Run:ai System Components

Components

Run:ai is made up of two components:

  • The Run:ai cluster provides scheduling services and workload management.
  • The Run:ai control plane provides resource management, Workload submission and cluster monitoring.

Technology-wise, both are installed over a Kubernetes Cluster.

Run:ai users:

  • Researchers submit Machine Learning workloads via the Run:ai Console, the Run:ai Command-Line Interface (CLI), or directly by sending YAML files to Kubernetes.
  • Administrators monitor and set priorities via the Run:ai User Interface

multi-cluster-architecture

Run:ai Cluster

  • Run:ai comes with its own Scheduler. The Run:ai scheduler extends the Kubernetes scheduler.
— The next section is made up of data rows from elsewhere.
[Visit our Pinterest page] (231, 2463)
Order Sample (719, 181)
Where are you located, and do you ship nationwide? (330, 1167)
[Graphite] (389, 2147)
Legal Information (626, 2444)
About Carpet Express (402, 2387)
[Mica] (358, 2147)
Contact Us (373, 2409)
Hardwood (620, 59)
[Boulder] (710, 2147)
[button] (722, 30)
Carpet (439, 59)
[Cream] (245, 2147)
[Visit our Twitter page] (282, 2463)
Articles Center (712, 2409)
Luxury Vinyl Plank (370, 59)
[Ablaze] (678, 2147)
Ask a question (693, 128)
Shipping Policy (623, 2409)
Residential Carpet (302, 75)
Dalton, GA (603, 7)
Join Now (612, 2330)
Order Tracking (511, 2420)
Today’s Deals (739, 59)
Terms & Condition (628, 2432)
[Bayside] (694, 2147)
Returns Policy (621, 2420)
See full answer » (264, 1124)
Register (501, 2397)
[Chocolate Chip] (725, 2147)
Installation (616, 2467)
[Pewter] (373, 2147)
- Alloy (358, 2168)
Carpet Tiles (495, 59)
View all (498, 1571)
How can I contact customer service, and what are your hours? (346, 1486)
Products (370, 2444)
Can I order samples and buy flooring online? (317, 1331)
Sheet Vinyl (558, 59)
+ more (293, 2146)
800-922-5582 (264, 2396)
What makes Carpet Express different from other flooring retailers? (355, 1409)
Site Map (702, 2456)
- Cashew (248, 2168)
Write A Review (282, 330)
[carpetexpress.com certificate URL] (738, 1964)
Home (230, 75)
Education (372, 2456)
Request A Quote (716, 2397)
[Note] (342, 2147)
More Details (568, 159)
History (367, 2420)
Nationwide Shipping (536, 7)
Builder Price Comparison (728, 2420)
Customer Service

It uses business rules to schedule workloads sent by Researchers.
  • Run:ai schedules Workloads. Workloads include the actual researcher code running as a Kubernetes container, together with all the system resources required to run the code, such as user storage, network endpoints to access the container etc.
  • The cluster uses an outbound-only, secure connection to synchronize with the Run:ai control plane. Information includes meta-data sync and various metrics on Workloads, Nodes etc.
  • The Run:ai cluster is installed as a Kubernetes Operator
  • Run:ai is installed in its own Kubernetes namespace named runai
  • Workloads are run in the context of Run:ai Projects. Each Project is mapped to a Kubernetes namespace with its own settings and access control.

Run:ai Control Plane on the cloud

The Run:ai control plane is used by multiple customers (tenants) to manage resources (such as Projects & Departments), submit Workloads and monitor multiple clusters.

A single Run:ai customer (tenant) defined in the control-plane, can manage multiple Run:ai clusters. So a single customer, can manage mutltiple GPU clusters in multiple locations/subnets from a single interface.

Self-hosted Control-Plane

The Run:ai control plane can also be locally installed. To understand the various installation options see the installation types document.